■ Aim of the task
Each record below is to be set down again precisely.

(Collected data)
== Segment start ==

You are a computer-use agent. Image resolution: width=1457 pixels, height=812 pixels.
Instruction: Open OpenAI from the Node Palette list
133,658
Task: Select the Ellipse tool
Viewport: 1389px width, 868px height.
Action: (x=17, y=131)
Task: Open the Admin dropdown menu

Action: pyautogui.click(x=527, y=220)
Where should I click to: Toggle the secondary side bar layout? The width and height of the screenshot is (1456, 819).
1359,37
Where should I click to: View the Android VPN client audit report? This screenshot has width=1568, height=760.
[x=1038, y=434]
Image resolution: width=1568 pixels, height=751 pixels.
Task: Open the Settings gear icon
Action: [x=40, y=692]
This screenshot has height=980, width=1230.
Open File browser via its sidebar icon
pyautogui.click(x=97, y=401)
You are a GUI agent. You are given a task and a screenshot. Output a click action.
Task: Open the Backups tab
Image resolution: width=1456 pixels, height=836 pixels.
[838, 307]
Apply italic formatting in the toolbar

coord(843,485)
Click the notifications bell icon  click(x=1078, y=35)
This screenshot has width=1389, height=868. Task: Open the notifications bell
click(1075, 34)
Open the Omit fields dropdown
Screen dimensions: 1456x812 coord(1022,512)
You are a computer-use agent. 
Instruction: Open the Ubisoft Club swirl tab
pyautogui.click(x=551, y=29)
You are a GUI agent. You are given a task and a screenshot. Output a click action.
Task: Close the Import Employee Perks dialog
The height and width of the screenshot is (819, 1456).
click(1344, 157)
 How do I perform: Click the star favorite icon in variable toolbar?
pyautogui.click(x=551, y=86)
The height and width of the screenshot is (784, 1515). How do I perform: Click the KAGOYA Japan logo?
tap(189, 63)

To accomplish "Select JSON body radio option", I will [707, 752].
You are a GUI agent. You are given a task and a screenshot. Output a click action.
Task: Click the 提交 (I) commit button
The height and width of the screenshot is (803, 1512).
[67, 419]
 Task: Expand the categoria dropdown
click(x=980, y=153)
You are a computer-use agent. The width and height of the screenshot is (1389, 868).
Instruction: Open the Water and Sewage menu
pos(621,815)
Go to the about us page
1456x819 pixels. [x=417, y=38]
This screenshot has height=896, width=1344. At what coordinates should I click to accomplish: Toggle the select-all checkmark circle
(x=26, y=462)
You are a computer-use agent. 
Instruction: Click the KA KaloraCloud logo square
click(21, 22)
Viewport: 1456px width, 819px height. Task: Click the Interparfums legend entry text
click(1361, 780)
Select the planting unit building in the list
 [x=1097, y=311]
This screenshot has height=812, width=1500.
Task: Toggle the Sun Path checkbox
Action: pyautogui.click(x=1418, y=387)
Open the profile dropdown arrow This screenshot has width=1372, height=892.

== Segment end ==

■ Worked solution
You are a computer-use agent. Image resolution: width=1457 pixels, height=812 pixels.
Instruction: Open OpenAI from the Node Palette list
133,658
Task: Select the Ellipse tool
Viewport: 1389px width, 868px height.
Action: (x=17, y=131)
Task: Open the Admin dropdown menu

Action: pyautogui.click(x=527, y=220)
Where should I click to: Toggle the secondary side bar layout? The width and height of the screenshot is (1456, 819).
1359,37
Where should I click to: View the Android VPN client audit report? This screenshot has width=1568, height=760.
[x=1038, y=434]
Image resolution: width=1568 pixels, height=751 pixels.
Task: Open the Settings gear icon
Action: [x=40, y=692]
This screenshot has height=980, width=1230.
Open File browser via its sidebar icon
pyautogui.click(x=97, y=401)
You are a GUI agent. You are given a task and a screenshot. Output a click action.
Task: Open the Backups tab
Image resolution: width=1456 pixels, height=836 pixels.
[838, 307]
Apply italic formatting in the toolbar

coord(843,485)
Click the notifications bell icon  click(x=1078, y=35)
This screenshot has width=1389, height=868. Task: Open the notifications bell
click(1075, 34)
Open the Omit fields dropdown
Screen dimensions: 1456x812 coord(1022,512)
You are a computer-use agent. 
Instruction: Open the Ubisoft Club swirl tab
pyautogui.click(x=551, y=29)
You are a GUI agent. You are given a task and a screenshot. Output a click action.
Task: Close the Import Employee Perks dialog
The height and width of the screenshot is (819, 1456).
click(1344, 157)
 How do I perform: Click the star favorite icon in variable toolbar?
pyautogui.click(x=551, y=86)
The height and width of the screenshot is (784, 1515). How do I perform: Click the KAGOYA Japan logo?
tap(189, 63)

To accomplish "Select JSON body radio option", I will [707, 752].
You are a GUI agent. You are given a task and a screenshot. Output a click action.
Task: Click the 提交 (I) commit button
The height and width of the screenshot is (803, 1512).
[67, 419]
 Task: Expand the categoria dropdown
click(x=980, y=153)
You are a computer-use agent. The width and height of the screenshot is (1389, 868).
Instruction: Open the Water and Sewage menu
pos(621,815)
Go to the about us page
1456x819 pixels. [x=417, y=38]
This screenshot has height=896, width=1344. At what coordinates should I click to accomplish: Toggle the select-all checkmark circle
(x=26, y=462)
You are a computer-use agent. 
Instruction: Click the KA KaloraCloud logo square
click(21, 22)
Viewport: 1456px width, 819px height. Task: Click the Interparfums legend entry text
click(1361, 780)
Select the planting unit building in the list
 [x=1097, y=311]
This screenshot has height=812, width=1500.
Task: Toggle the Sun Path checkbox
Action: pyautogui.click(x=1418, y=387)
Open the profile dropdown arrow This screenshot has width=1372, height=892.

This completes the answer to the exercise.